Напившись с опозданием чаю, мы с Рэчел вытащили из волос стружки и отправились на прогулку в сторону юга, туда, где виднелись черные шатры. Мы пересекли дорогу, потом пошли между тихими, все еще влажными холмами. Когда заходящее солнце осветило с запада дюны, мы увидели нечто необыкновенное — они вдруг засветились и стали бледно-зелеными. Всю землю тонким зеленым ковром покрывала нежная травка. Мы обогнули песчаную насыпь и очутились в длинной неглубокой ложбине, где очень долго стояла вода; здесь росла густая яркая трава, чуть-чуть золотившаяся на солнце. Воды почти не было, лишь кое-где поблескивали небольшие лужи, в которых отражалось весеннее небо. Но голубизна луж бледнела перед более густой, хотя и нежной окраской мелких голубых ирисов; их было несметное количество в траве вокруг нас. Они появлялись ежегодно, но цвели очень недолго: беспощадные лучи солнца отнимали последние жалкие капли влаги у их слабых корней, и ирисы исчезали чуть ли не за одну ночь вместе с травой. Какой изумительной стала бы эта страна, если бы удалось снова построить ирригационную систему!

Какие-то птички кружили над цветами. Мы шли через этот сияющий золотом, зеленью и голубизной маленький рай, пока не очутились перед небольшим лагерем. Около неглубокого водоема расположились пастухи-кочевники. Их шатры были сделаны из шкур черных коз. На костре, где горели сухие ветки кустарника, стряпала женщина. Тут же отдыхали пастухи, а маленькие черные козы разбрелись в разные стороны и жадно щипали нежную траву, росшую по склонам дюн, К нам подошел малыш с новорожденным козленком на руках; смеясь и пролепетав что-то, он попытался отдать его нам. Мы погладили длинные шелковистые черные ушки козленка и повернули к дому.

В этот тихий светлый вечер просто не верилось, что еще так недавно здесь свирепствовала песчаная буря. Я повидала пустыню в ее разных обличьях: холодную и безжизненную, как луна; серебристую, подобно усеянному необитаемыми островами океану; черную, удушливую, как ад; и наконец теперь — безмятежную и прекрасную, как мечта.

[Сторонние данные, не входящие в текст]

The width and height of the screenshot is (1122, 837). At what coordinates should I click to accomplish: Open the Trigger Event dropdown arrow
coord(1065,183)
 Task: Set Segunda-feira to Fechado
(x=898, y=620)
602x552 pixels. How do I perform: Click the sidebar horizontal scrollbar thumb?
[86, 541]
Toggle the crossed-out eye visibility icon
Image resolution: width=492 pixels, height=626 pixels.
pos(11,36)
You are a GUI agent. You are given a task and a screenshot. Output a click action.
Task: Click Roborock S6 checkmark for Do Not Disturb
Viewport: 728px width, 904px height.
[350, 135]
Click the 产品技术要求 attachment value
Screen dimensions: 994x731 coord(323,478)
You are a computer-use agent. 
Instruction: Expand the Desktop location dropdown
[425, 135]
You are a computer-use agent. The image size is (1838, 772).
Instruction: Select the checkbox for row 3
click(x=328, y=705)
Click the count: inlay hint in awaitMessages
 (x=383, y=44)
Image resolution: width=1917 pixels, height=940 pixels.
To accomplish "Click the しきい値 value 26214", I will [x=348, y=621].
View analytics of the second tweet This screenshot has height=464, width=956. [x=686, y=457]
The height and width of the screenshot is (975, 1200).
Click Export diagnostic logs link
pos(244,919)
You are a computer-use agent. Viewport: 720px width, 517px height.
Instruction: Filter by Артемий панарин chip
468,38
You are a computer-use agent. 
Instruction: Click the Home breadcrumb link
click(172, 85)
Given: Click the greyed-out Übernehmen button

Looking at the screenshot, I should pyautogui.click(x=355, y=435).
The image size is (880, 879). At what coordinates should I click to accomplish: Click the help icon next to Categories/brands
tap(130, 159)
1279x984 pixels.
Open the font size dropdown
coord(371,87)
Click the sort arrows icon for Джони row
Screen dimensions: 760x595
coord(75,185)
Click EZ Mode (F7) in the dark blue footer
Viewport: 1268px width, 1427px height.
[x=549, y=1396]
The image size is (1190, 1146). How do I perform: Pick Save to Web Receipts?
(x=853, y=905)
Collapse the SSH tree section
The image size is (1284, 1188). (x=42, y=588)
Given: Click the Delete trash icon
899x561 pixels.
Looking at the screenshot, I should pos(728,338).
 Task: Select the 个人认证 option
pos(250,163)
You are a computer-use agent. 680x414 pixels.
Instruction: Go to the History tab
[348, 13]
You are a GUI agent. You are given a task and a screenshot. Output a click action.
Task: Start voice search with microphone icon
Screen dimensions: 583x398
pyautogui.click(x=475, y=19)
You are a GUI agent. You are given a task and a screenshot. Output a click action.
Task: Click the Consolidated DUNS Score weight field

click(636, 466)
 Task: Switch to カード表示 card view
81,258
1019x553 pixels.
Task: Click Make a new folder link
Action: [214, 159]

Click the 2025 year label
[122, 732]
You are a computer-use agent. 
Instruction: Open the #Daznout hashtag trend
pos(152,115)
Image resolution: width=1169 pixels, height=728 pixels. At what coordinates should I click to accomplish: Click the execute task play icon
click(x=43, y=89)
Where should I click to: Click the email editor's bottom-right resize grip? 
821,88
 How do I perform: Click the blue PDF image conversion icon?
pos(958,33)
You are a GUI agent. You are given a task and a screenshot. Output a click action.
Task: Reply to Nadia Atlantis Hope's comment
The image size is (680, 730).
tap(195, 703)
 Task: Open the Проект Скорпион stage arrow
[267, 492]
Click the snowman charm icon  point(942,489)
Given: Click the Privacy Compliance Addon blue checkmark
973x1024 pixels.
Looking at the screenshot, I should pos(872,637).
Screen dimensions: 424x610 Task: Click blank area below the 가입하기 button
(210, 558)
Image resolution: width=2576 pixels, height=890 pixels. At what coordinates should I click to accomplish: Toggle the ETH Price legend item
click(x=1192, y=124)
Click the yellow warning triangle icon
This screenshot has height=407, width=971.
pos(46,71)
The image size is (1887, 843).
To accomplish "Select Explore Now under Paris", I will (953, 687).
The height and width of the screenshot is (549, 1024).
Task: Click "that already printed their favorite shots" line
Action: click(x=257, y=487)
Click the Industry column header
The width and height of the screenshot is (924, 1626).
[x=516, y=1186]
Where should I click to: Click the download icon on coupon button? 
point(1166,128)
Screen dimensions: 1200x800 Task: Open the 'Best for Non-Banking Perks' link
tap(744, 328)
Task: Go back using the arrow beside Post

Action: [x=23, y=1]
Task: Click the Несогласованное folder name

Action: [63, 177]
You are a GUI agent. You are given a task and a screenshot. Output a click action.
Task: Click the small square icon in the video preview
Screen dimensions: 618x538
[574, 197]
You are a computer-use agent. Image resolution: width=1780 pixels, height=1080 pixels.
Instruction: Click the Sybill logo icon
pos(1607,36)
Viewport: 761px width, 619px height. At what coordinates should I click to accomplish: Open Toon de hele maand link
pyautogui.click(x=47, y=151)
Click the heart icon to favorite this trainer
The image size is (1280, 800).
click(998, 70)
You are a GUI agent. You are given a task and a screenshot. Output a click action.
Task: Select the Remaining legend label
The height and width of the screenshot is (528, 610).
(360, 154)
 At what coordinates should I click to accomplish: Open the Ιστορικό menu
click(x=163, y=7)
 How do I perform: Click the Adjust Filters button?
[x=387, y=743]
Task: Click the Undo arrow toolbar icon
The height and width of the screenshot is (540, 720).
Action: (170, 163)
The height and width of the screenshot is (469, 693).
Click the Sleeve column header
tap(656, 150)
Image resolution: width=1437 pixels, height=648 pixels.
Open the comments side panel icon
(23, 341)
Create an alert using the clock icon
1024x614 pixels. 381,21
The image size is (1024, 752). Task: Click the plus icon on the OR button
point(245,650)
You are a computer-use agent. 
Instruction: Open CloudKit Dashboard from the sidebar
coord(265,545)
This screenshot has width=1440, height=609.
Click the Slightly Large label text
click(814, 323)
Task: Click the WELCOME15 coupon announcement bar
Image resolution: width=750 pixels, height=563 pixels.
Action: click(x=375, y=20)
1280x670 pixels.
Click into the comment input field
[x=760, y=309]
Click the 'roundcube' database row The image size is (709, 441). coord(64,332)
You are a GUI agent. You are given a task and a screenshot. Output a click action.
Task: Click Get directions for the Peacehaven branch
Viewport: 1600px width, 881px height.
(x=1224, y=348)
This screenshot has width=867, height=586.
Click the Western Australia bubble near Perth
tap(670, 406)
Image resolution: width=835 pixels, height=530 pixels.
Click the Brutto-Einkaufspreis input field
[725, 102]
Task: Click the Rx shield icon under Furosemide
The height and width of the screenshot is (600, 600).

Едва успели мы нарвать немного ирисов, как солнце зашло. Когда мы приблизились к дому, над снежными вершинами далеких гор взошла полная луна. Хотя последние лучи заката еще не успели догореть, луна уже поражала яркостью. И тут я заметила такое, чего никогда раньше не видела: на бесцветную в этот момент землю от меня падали две тени: одна — от заходящего солнца, другая, бледнее, — от восходящей луны.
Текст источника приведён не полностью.